Looking through some literature, a couple of things hit me. HIIT, may improve fat oxidation as much as, or more than, riding slow for the same hours, again ignoring fatigue/recovery concerns that may limit useful hours. This is interesting since MAP efforts use no fat at all, but both improve mitochondrial function and Krebs cycle availability. But then it seems we don’t even really know why or fully how fat burning gets actually shut down at VO2max. Probably it’s for the obvious reason that it uses about 10% more O2 per ATP than glucose, and maybe more blood flow too. So the “best” you can hope for is to burn 100% fat up to a power level of 90% VO2max glucose power and then instantly transition into glucose as needed between 90 to 100%. But really we need to switch over starting earlier, and more slowly so we get a lot more power already at 75% to 85% of VO2max where we can actually sustain it, and that’s what happens. Is it even clear that there is any optimization to be possibly gained in tuning the crossover curve, and if so what are you optimizing for? Do highly trained atheletes have a FATMAX at a higher percentage of VO2max? That seems unproven at best. Increasing that would increase fuel reserves at 85% of VO2max, but would reduce power there. (Edit: this is even more complicated because FATMAX isn’t fixed. It seems it already re-optimizes as we deplete glucose)
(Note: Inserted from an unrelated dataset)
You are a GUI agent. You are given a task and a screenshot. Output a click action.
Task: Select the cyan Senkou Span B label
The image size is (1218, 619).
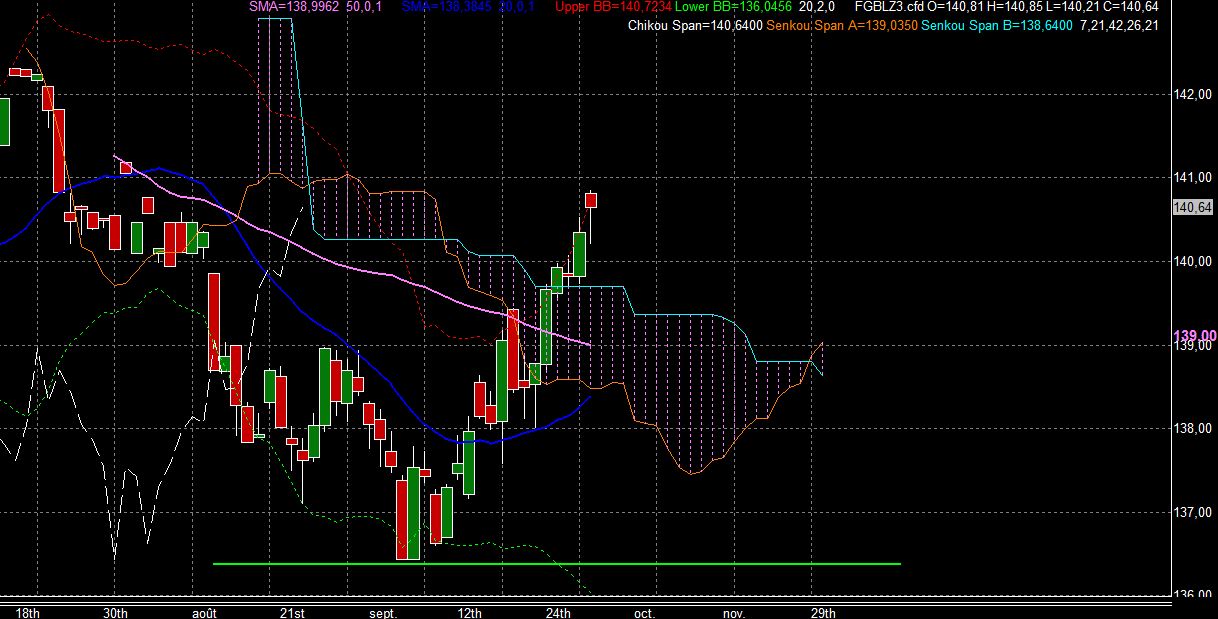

Then will zone 2 work increase VO2max? Can “improving” fat burning increase VO2max? Or does VO2max increase ability to burn everything, including fat? The HIIT evidence says the latter is true.
Long rides, will use fat for sure. You don’t have to force that. You can’t avoid it. Yes, riding at “FATMAX” will use a bit more, especially in shorter sessions, but that doesn’t prove much else.
I’m a huge believer in science, but also in the human body’s ability to adapt to what you ask it to do. If you ride mostly to kill the weekends, then trying not to kill the weekends may be a poor strategy. If you’re training for some longer event on <10 hours a week, the answers are less clear. I think you need long rides to train long rides. Do slow short rides also help? More than fast short rides? Enh… maybe?
Are lots of winter base hours good? Probably. Is 80/20 reasonable? Rue the Day, itself a HIIT workout is 60/40, so sure, by time it might be.